Abstract
Morris L. (“Joe”) Eaton is one of the preeminent theoretical statisticians of the past 40 years, and his work has had a substantial impact on the way many statistical issues are currently viewed. His pioneering and fundamental research has spanned many areas with particular emphasis on multivariate statistics, decision theory, probability inequalities, invariance, and the foundations of Bayesian inference. Perhaps less well-known are his substantial contributions to many applied problems in clinical trials and other topics in biostatistics. This volume is dedicated to and in honor of him, from his collaborators, colleagues, friends and former students. Their contributions to this volume reflect his broad interests and cover topics on inference, Markov chain Monte Carlo, multivariate analysis, and corporate bond pricing models, among others.
Morris Eaton earned a Ph.D from Stanford University in 1966. He joined the faculty at the University of Chicago from 1966–1971. He then moved to the University of Minnesota in 1971, where he had a distinguished career until he became a professor emeritus in 2005. He has published four books and more than 80 articles, and supervised nine Ph.D dissertations. His scholarly achievements are well-recognized by the profession in that he is a Fellow of the Institute of Mathematical Statistics (IMS) and the American Statistical Association as well as an elected member of the International Statistical Institute.
Throughout his career Professor Eaton dedicated himself to professional service. Notably he served as President of the IMS in 1999–2000 as well as being a Council Member of the IMS on two separate occasions, and was on the Executive Committee of the Bernoulli Society. He was Co-Editor of The Annals of Statistics (2004–2006) and was Executive Editor of Statistical Science (2001).

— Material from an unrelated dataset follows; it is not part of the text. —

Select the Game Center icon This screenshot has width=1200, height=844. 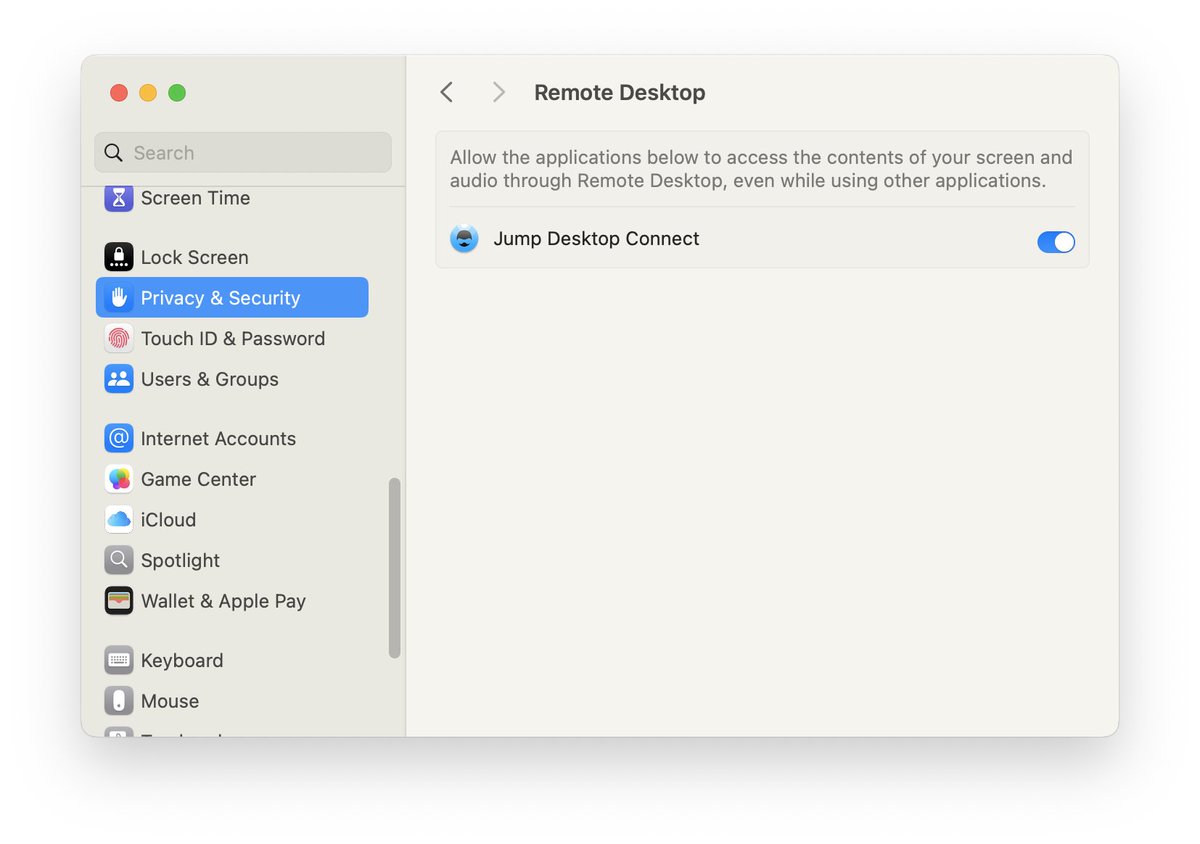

On a more personal note, Joe has always been a wonderful colleague in the School of Statistics. He is passionate about research and is always encouraging to junior colleagues and students. He talks with everyone about the deep technical questions he loves. Also, he was a dedicated, enthusiastic, and incredibly well-organized teacher. He often taught the most basic introductory course for undergraduates, where he gained a reputation for setting the standard for teaching in the School of Statistics.
We give our appreciation and thanks to Aurore Delaigle who helped to make this volume exist. We are grateful to the referees who sacrificed their time to review the contributions in a timely manner. Finally, we thank the authors for contributing to a strong and stimulating volume; it is their work that gives meaning to this volume.